Но Двойра с дочкой, слава Богу, в ту яму не попали. Однажды не повели на работу колону женщин. Вместо того конвоиры заорали, приказали лезть в кузова грузовиков. Все зарыдали, закричали, заплакали понимая в какие места тее машины их повезут и для чего. Мозг Двойры работал на пределе возможностей просчитывая варианты спасения. Женщина, прижимая к себе дочку, отталкивала полицаев, принимала на спину и голову удары дубинок, но вскочила, как и рассчитала только в предпоследнюю машину и притулилась с краюшку, у самого борта.

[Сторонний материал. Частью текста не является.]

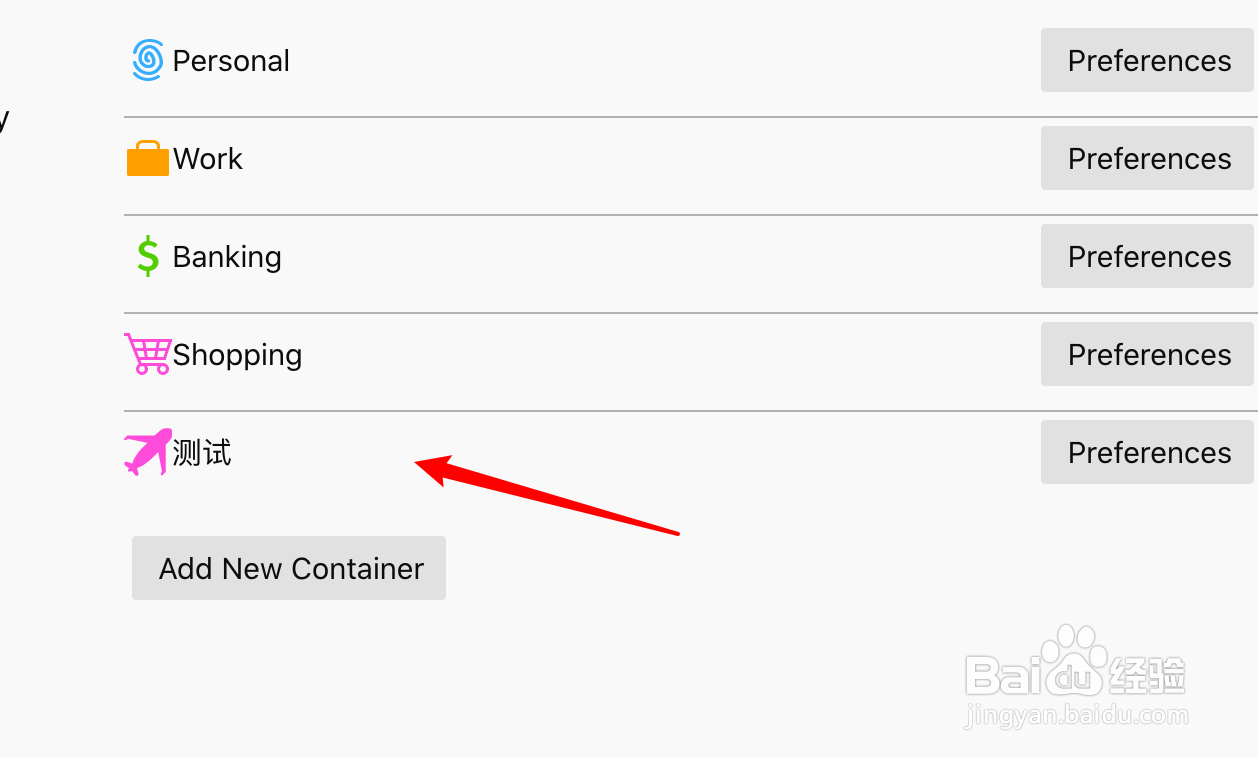Image resolution: width=1258 pixels, height=758 pixels.
Task: Open Preferences for the Banking container
Action: coord(1147,256)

Тупоносые, тяжелые, крытые тентами дизельные грузовики ревя моторами ползли пустынными улицами Минска. Пешеходов не видно, жители попрятались, не рискуя высунуть нос, опасаясь глазеть на проезд расстрельной колонны, не желая стать даже случайными свидетелями и соучастниками трагедии. Немцы, презирая тех кого собирались уничтожать и видя отчаяние, бесспомощность, истощенных голодом женщин, не особо утруждали себя конвойной службой. Автоматчики сидели только в кузовах первой и последней машин. Остальные прятались от холода по кабинам вместе с вольнонаемными гражданскими водителями. Те не стреляли, только возили ... Работали.
Двойра хорошо знала город. Представив мысленно маршрут собралась в комок и ждала того, единственного поворота который должен решить судьбу. Вот дорога пошла на взгорбок перед мостиком, затем крутой поворот за дом, обнесённый забором. Задняя машина отстала преодолевая подьём, передняя уже пошла на спуск. Прижав к груди дочку и приказав той молчать, что бы ни произошло, она не раздумывая, одним мощным толчком перекинула через борт своё гибкое тело, откатилась к забору, ударила что было силы в калитку. За калиткой стоял человек. Ей в очередной раз повезло, мужчина посторонился и пропустил беглецов во внутрь двора... Нет он не спас, не предложил убежище. Он просто не выдал, не закричал, не замахал всполошенно руками... Спасибо и за это, на такой поступок в тот день, на той улице, в том городе далеко не всякий бы отважился.